The malicious computer code that bears similarities to Stuxnet — the worm that sabotaged Iran’s nuclear program and prompted speculation about U.S. and Israel involvement — has now spread to eight countries, according to researchers, but there’s still widespread disagreement on whether it is, in fact, the “son of Stuxnet.”
Researchers at Symantec say the number of confirmed infections of the so-called Duqu malware is still limited to a handful of organizations, and there’s been no sign of another Stuxnet-like attack along the lines that the company has suggested is possible. Still, samples have now turned up in the Netherlands, Switzerland, Ukraine, India, Sudan, Vietnam and, of all places, Iran.
There are reported but unconfirmed infections elsewhere.
Researchers at Symantec also said they now know how Duqu has managed to attack its targets: The authors have used Microsoft Word files attached to e-mails, exploiting a previously unknown security flaw in Microsoft’s operating systems. (Microsoft has acknowledged the problem and said it’s working to fix it.)
Since its discovery last month, Duqu has been widely dubbed the “son of Stuxnet” because of its purported connection to the infamous worm identified in 2010.

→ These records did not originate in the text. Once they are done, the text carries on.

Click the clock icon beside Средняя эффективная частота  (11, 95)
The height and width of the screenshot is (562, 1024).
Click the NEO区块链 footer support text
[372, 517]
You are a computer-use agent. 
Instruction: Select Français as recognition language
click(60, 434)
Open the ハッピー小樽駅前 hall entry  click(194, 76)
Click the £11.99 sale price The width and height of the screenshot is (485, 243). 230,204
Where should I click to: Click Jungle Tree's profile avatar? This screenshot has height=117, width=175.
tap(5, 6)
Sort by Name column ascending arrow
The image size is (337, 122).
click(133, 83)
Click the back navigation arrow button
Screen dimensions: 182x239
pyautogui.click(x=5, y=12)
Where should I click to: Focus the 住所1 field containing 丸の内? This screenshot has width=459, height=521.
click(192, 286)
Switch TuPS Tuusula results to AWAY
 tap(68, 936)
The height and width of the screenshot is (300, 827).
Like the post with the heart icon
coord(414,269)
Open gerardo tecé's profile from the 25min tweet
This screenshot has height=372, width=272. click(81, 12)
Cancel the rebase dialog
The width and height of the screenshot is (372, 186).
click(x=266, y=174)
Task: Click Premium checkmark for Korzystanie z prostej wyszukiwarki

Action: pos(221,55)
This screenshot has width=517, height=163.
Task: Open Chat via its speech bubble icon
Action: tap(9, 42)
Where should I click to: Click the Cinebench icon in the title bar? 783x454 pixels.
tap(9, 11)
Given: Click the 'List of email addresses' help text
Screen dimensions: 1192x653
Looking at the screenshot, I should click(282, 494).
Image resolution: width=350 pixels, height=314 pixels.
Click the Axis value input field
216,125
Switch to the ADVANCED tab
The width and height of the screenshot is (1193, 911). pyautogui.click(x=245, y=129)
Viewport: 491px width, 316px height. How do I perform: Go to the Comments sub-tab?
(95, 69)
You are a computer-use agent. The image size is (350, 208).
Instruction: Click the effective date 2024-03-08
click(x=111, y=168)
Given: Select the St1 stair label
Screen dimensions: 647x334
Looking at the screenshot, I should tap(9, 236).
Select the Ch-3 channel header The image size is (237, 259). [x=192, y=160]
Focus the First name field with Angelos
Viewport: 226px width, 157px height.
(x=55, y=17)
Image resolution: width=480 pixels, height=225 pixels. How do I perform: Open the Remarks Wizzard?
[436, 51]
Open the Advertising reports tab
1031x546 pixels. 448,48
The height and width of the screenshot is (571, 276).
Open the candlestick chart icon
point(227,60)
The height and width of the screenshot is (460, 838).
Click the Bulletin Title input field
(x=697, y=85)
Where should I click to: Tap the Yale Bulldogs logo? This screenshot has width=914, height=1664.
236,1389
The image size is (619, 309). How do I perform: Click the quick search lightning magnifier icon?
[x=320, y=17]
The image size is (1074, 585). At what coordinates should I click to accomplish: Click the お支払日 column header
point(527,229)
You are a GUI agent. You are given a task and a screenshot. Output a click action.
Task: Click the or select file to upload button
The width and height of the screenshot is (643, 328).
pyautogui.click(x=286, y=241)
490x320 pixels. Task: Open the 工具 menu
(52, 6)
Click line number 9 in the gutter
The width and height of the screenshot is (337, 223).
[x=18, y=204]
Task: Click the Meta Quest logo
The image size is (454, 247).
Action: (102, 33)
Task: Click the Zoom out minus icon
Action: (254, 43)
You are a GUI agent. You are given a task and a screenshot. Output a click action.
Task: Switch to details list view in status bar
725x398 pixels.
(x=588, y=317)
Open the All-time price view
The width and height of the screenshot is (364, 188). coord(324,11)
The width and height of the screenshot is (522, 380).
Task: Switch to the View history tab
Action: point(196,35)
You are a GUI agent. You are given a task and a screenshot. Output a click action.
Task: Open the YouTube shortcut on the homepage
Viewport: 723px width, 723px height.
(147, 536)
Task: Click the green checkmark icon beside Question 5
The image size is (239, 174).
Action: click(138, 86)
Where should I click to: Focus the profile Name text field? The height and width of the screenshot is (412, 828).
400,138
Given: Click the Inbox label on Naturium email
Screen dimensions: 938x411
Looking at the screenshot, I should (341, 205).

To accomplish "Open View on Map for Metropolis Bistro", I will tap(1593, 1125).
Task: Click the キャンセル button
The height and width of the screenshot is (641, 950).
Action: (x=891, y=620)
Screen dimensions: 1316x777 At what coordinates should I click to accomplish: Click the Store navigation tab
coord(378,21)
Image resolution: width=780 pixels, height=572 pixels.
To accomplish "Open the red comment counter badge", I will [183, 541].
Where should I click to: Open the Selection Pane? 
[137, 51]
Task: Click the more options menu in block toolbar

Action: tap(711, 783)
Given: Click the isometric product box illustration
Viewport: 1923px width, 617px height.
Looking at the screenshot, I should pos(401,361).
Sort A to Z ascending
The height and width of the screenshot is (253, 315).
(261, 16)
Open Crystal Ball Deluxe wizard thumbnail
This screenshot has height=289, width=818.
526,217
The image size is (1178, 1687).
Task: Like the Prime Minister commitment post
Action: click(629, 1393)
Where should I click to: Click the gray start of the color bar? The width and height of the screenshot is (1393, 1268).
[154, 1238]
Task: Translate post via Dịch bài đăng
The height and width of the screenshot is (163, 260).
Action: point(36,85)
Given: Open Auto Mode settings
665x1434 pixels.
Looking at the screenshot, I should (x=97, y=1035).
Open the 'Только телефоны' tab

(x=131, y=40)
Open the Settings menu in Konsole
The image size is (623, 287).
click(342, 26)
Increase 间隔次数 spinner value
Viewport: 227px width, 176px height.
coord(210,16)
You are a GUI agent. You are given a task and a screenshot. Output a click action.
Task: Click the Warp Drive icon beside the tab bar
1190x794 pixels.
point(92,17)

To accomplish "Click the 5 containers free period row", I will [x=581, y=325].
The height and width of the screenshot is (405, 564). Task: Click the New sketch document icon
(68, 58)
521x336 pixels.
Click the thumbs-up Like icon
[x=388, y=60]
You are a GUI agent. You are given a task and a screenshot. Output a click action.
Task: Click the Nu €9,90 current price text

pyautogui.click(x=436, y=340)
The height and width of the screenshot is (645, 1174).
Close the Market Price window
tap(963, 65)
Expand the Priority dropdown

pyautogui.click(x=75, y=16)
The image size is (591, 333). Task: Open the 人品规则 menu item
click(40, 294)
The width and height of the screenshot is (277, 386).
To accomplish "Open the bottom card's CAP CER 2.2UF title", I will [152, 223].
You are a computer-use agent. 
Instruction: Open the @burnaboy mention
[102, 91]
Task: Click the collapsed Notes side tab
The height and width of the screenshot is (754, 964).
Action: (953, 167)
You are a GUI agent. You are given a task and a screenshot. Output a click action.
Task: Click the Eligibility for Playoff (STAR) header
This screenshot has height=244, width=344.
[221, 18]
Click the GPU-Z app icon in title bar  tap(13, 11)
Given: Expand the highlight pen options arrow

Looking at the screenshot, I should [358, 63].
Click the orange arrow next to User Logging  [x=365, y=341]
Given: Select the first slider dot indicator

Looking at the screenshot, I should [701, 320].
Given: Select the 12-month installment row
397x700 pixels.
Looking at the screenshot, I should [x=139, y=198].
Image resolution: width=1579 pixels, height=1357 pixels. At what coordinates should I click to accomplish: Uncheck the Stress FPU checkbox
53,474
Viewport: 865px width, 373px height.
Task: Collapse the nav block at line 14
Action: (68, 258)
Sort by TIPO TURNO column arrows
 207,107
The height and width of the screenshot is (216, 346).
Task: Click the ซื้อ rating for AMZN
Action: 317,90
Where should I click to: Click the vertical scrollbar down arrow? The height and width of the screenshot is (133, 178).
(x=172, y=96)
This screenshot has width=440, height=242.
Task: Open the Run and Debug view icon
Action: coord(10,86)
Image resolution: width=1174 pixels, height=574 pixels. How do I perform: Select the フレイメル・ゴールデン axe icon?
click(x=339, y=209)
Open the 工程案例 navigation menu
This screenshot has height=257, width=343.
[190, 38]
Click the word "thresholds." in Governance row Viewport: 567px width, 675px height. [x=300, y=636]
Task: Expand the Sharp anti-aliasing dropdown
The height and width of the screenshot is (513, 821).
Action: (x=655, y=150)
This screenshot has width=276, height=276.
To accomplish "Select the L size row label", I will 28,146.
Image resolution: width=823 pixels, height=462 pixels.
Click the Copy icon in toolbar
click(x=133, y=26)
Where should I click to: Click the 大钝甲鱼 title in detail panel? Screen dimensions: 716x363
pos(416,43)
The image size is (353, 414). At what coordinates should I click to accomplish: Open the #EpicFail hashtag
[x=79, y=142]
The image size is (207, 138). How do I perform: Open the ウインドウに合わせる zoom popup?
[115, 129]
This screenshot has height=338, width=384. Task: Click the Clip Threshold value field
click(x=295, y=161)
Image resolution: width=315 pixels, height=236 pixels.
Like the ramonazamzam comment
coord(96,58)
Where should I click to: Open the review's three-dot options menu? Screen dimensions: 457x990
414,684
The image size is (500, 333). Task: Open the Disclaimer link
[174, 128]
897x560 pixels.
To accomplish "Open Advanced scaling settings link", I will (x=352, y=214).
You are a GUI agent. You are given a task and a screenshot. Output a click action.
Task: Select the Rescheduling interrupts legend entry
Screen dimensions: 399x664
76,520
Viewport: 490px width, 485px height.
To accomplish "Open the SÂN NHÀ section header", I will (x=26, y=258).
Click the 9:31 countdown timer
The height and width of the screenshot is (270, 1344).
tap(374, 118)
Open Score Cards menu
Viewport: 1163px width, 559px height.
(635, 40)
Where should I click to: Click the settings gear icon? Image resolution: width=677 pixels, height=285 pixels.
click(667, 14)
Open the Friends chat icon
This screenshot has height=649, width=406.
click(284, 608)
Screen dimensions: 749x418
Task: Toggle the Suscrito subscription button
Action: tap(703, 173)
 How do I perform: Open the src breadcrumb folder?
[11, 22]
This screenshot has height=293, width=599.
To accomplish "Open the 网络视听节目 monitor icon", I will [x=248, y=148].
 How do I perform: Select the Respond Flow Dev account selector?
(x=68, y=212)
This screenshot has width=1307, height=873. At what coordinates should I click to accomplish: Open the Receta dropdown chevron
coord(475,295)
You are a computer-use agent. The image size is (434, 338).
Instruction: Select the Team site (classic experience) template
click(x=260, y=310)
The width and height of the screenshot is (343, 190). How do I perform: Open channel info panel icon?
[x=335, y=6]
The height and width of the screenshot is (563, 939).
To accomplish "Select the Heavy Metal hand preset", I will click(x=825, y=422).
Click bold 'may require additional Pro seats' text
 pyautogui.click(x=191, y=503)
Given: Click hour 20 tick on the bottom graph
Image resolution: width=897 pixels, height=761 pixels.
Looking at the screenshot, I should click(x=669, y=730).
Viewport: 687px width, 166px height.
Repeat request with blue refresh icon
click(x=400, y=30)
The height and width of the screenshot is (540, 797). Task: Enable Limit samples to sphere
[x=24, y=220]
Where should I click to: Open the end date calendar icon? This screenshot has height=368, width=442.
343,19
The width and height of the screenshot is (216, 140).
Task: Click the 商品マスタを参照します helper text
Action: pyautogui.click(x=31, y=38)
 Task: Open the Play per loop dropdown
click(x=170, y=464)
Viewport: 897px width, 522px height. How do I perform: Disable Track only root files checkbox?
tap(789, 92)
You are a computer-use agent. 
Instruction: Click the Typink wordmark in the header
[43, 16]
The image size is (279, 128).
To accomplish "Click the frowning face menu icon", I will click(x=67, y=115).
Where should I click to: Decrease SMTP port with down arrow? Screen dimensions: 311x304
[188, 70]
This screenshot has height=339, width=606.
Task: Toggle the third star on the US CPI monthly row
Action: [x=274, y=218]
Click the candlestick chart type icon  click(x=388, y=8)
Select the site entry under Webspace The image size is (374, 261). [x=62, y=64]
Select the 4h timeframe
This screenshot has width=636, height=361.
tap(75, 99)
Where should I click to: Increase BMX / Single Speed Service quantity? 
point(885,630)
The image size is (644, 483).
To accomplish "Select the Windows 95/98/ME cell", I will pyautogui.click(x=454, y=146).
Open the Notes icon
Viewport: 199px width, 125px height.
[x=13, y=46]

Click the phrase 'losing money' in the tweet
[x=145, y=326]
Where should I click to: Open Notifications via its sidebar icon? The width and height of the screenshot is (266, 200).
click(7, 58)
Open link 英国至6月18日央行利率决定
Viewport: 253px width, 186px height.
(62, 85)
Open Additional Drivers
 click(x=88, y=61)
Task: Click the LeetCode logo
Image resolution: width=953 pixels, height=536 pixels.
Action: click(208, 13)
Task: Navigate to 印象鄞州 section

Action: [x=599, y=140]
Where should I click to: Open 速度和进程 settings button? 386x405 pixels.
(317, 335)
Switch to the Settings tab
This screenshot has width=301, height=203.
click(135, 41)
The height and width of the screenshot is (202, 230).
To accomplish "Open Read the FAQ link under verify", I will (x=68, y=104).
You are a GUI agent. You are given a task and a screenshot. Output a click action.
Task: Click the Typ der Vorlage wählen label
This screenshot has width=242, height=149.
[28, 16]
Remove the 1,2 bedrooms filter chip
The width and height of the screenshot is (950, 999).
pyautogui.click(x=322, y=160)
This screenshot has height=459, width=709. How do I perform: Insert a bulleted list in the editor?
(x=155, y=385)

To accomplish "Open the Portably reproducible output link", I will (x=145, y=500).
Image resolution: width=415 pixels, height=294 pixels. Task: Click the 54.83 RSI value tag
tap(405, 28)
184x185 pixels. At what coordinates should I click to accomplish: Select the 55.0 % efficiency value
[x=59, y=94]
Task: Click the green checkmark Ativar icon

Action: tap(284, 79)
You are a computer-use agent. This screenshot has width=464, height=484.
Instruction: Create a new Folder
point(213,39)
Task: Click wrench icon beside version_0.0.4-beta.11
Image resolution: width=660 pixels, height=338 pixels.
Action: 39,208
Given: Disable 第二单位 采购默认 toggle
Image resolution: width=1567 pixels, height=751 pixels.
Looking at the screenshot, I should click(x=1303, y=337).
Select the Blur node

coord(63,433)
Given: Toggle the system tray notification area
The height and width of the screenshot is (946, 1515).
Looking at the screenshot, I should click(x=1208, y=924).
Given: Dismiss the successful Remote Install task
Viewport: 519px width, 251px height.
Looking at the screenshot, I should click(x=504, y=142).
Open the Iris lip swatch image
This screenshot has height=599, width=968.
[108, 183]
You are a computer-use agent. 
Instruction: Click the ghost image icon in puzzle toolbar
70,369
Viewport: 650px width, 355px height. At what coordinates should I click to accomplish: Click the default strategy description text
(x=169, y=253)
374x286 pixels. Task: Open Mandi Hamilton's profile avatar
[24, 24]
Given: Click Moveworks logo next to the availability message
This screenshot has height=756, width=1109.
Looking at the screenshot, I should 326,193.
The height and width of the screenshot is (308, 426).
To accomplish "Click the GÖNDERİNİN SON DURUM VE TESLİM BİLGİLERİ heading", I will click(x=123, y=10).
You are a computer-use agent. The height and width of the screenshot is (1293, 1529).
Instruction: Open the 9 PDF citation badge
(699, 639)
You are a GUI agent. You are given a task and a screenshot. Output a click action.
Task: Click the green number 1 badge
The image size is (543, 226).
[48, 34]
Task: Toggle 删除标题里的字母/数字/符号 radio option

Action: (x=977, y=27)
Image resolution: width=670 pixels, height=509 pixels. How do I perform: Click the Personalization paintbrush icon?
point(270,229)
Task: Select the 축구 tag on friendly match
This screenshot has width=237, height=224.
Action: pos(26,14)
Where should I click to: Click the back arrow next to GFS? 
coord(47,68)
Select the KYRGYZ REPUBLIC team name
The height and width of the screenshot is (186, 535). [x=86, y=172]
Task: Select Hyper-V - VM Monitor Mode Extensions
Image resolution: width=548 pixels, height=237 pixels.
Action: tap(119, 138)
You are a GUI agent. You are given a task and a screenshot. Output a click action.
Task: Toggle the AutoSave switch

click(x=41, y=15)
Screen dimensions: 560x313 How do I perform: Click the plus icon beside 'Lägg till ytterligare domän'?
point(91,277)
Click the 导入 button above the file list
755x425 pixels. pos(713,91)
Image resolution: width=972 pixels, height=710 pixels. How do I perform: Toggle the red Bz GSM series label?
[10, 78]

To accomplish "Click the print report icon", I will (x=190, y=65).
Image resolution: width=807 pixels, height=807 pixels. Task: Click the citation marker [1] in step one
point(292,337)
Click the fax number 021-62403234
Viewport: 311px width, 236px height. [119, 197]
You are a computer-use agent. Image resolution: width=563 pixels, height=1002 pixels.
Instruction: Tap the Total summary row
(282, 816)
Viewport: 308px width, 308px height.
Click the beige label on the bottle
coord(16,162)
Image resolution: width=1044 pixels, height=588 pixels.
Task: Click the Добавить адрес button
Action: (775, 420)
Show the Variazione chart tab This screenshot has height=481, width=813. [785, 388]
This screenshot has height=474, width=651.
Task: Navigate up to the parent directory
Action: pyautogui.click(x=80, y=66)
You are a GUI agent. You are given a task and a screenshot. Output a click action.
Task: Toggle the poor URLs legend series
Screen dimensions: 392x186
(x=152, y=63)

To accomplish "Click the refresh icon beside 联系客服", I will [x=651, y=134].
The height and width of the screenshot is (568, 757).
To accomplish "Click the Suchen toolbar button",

Stuxnet, however, was a sophisticated cyberweapon that physically disrupted the machines that controlled the speed of centrifuges in a uranium enrichment plant in Iran.
Duqu, by contrast, captures information on the systems it infects. Symantec has said that it, nonetheless, appears to be a precursor to a Stuxnet-like attack, gathering information that could be used to guide the selection of future targets.
The malware appears to target companies involved in manufacturing parts that could be used in industrial control systems, bolstering theories that it is somehow connected to Stuxnet.
“In our mind, there’s absolutely no doubt that Duqu was created from the same source code as Stuxnet. That’s not to say they’re the same threat,” said Liam O Murchu, manager of operations for Symantec’s Security Response.
In the computer security community, that conclusion has drawn some skepticism. One prominent researcher has said that Duqu appeared to be nothing more than “typical computer network espionage,” and researchers at Dell have similarly played down the possibility of a connection to Stuxnet, saying that “supporting evidence is circumstantial at best and insufficient to confirm a direct relationship.”
Symantec, which previously conducted detailed research of Stuxnet, has held its ground.
O Murchu said that, when analyzing the underlying computer language in Stuxnet and Duqu, it’s impossible not to see the connections.
“Byte for byte,” he said, they are “exact copies in places.”